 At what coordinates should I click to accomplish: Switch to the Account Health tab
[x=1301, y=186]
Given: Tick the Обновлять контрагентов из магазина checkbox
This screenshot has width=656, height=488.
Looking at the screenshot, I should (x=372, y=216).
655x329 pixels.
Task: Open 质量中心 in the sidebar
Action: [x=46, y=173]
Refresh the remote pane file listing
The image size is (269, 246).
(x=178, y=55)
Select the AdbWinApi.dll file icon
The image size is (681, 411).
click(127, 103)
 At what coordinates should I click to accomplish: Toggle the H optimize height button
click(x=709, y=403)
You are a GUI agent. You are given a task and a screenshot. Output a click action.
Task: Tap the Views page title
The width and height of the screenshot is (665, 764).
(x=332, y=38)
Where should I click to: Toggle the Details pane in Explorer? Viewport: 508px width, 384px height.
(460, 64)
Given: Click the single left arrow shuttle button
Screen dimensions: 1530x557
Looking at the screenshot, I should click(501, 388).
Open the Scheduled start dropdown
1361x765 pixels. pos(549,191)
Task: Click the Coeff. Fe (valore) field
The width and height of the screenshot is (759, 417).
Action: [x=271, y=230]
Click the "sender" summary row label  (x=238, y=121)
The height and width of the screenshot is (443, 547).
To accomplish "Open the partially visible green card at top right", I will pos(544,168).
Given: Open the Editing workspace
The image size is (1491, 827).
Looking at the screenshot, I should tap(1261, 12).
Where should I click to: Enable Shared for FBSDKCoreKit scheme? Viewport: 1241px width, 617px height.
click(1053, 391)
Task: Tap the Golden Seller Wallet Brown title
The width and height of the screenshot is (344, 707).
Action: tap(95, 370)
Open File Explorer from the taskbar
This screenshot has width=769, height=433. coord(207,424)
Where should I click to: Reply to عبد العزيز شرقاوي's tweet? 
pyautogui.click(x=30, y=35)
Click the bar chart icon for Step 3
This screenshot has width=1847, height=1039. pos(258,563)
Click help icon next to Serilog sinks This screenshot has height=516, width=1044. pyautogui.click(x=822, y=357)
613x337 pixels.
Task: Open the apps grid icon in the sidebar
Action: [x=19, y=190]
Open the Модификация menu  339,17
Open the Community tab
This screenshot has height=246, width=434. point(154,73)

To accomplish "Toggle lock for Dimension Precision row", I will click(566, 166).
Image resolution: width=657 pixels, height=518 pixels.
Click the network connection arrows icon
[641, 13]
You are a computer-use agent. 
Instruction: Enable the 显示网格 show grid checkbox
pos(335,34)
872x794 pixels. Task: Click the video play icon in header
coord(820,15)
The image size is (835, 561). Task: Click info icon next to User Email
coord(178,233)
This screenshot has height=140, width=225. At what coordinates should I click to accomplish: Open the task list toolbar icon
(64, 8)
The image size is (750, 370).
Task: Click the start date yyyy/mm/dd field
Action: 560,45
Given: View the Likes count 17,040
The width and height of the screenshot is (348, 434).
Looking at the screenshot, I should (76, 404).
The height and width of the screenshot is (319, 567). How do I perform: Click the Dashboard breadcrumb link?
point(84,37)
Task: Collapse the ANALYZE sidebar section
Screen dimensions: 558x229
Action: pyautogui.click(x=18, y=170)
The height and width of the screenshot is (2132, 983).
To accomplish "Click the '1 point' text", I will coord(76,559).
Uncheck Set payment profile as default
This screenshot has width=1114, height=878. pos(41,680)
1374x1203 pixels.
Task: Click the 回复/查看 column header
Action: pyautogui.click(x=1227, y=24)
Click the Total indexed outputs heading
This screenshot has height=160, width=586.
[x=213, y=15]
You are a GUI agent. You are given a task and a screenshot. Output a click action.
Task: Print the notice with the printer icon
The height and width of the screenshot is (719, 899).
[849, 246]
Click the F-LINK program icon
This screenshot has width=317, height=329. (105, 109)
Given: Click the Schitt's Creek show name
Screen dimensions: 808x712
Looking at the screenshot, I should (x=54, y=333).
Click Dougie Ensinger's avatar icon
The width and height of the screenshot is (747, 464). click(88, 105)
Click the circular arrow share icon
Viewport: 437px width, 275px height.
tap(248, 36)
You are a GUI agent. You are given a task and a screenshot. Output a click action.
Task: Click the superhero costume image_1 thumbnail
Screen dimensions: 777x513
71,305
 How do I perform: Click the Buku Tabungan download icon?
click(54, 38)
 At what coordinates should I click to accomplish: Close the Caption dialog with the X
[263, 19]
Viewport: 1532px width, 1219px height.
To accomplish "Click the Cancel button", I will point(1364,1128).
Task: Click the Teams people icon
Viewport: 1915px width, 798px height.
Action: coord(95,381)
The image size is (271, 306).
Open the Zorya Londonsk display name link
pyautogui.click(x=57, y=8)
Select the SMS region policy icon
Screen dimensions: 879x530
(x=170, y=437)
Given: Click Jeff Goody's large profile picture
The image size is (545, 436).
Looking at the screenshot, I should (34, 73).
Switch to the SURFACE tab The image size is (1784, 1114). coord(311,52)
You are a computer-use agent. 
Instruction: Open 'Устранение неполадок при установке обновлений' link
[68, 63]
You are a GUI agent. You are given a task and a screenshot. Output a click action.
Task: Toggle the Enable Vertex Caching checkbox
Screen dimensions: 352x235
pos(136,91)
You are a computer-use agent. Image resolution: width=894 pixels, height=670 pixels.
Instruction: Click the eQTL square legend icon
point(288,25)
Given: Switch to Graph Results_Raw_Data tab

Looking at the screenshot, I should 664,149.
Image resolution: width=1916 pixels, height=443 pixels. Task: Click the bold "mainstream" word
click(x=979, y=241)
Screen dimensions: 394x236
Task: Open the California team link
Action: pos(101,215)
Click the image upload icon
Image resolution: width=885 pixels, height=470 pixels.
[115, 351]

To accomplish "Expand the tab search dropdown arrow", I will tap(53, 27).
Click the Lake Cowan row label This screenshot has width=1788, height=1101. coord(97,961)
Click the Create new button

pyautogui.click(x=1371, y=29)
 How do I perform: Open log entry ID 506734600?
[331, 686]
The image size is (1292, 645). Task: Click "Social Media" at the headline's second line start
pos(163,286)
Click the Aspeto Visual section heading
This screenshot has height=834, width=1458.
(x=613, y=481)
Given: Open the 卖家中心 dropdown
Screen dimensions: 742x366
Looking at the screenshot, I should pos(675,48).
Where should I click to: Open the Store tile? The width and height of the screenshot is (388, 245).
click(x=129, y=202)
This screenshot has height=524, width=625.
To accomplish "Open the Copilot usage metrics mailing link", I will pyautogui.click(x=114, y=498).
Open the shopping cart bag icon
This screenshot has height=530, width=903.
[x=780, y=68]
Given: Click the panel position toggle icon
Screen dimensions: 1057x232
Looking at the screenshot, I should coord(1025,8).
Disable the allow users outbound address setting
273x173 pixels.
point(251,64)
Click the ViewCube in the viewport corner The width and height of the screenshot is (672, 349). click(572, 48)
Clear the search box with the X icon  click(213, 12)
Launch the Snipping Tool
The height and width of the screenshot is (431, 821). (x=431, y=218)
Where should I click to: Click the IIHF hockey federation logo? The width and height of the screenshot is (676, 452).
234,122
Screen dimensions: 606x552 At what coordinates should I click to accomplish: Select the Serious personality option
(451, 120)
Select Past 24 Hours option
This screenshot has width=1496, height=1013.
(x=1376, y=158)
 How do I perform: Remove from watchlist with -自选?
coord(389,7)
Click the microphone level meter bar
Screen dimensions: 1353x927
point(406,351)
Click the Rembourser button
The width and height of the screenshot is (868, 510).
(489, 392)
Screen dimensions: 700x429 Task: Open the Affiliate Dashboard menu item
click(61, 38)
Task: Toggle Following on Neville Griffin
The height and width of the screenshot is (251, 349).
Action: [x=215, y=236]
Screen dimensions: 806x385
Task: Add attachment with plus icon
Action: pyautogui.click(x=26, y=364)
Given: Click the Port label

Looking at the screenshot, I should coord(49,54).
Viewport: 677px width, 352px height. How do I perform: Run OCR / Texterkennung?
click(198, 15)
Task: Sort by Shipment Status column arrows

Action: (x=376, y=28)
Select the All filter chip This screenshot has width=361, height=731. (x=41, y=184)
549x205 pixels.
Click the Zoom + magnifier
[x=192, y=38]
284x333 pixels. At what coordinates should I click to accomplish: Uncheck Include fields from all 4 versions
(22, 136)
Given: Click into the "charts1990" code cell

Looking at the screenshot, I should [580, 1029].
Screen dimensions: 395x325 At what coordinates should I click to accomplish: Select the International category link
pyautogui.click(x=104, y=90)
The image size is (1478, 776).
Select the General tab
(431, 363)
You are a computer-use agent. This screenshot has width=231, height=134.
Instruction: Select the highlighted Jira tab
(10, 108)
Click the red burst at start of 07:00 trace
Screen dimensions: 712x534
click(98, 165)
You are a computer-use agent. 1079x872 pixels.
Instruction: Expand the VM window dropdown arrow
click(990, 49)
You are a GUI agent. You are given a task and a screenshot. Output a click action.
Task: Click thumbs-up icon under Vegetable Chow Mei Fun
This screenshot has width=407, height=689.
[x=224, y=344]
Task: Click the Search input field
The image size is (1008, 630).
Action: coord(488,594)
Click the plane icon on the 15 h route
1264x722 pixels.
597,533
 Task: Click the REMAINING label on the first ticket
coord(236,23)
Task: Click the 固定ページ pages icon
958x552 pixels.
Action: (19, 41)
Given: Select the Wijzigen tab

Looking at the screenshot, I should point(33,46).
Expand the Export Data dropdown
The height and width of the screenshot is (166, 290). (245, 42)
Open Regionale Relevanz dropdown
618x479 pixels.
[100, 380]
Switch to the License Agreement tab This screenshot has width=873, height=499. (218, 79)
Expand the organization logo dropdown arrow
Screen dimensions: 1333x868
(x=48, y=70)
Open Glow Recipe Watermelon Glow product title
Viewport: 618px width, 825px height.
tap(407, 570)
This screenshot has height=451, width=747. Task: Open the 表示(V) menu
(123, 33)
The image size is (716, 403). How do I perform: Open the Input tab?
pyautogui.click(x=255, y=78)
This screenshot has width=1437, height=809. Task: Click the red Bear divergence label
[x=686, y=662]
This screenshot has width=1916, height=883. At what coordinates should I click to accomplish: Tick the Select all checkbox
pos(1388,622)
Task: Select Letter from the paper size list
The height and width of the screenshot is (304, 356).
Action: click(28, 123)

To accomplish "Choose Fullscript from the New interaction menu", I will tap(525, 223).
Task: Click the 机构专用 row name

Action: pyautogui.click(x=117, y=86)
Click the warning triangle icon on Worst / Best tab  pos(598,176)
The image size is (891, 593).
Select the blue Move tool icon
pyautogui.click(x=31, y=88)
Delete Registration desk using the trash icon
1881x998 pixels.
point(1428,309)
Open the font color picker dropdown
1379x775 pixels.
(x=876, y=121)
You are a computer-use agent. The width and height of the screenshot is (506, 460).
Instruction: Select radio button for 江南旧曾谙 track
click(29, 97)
※ ※ ※
**BRIEF:** Please edit the data from the line with "How do I perform: Remove" up to and including the line with "Action: pyautogui.click(x=26, y=364)", replacing "Rembourser" with "Refund" and leaving everything else unchanged. Return only those lines.

**CORRECT ANSWER:**
 How do I perform: Remove from watchlist with -自选?
coord(389,7)
Click the microphone level meter bar
Screen dimensions: 1353x927
point(406,351)
Click the Refund button
The width and height of the screenshot is (868, 510).
(489, 392)
Screen dimensions: 700x429 Task: Open the Affiliate Dashboard menu item
click(61, 38)
Task: Toggle Following on Neville Griffin
The height and width of the screenshot is (251, 349).
Action: [x=215, y=236]
Screen dimensions: 806x385
Task: Add attachment with plus icon
Action: pyautogui.click(x=26, y=364)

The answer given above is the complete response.